* begin *
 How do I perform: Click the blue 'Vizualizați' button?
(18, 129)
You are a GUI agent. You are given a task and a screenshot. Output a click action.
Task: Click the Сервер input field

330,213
* end *
● TASK BRIEF:
Rewrite the lines above, putting "text box" in place of "input field" and keeping everything else the same.

● RESULT BELOW:
 How do I perform: Click the blue 'Vizualizați' button?
(18, 129)
You are a GUI agent. You are given a task and a screenshot. Output a click action.
Task: Click the Сервер text box

330,213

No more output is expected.